Blocking LAN to WAN necessary?
-
From a pentesting article that I read someone had recommended that I make a Lan rule like this.
Block any Lan net to any Wan netSince I am using virtualbox with pfsense to protect my windows installation. How true is that? I've always wondered about the ip of the virtualbox itself. Let's see, pfsense dhcp's an ip from my external router, then it has to pass through on the WAN side of my pfsense virtual machine installation and then I have another ip address in which I go out from the Lan to the internet. Doesn't pfsense already block from private networks and such or in my configuration is that incorrect since I have to dhcp an ip from a private network?
With 3 ip addresses involved you could see how I might be concerned. The one that bothers me the most is the standard virtualbox ip address of 192.168.56.1 which I will change eventually.
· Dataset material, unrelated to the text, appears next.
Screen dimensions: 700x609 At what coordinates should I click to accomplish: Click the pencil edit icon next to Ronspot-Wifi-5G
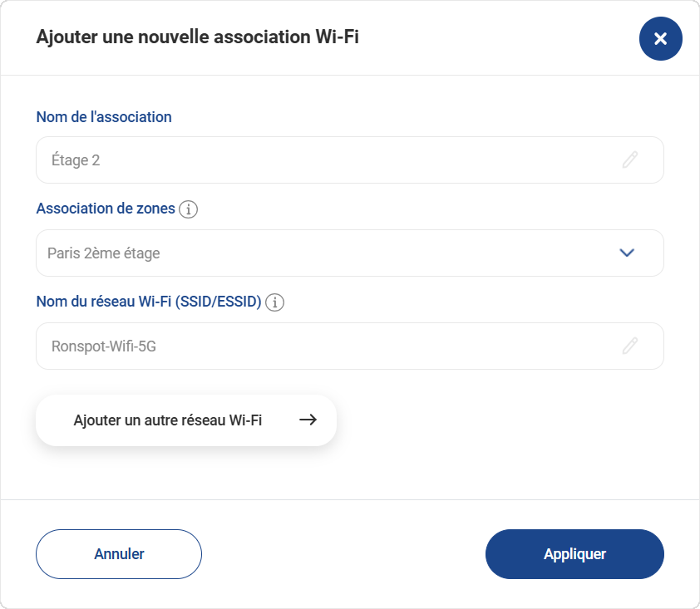[631, 346]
The other two addresses come from the pfsense 10.0.0.0/8 and external router 172.0.0.0/12 subnets.
I thought about it a little bit more and I suppose that the virtualbox ip address is hidden from external view.Modified recently because I didn't want to revive an old thread by creating a new reply.
There is actually nothing to worry about because it doesn't even get an IP from pfsense and the dns servers are both blank. Plus there is no gateway. So I'm pretty sure that the virtualbox adapter is harmless with the way it's set and it still allows me to rdp to the console.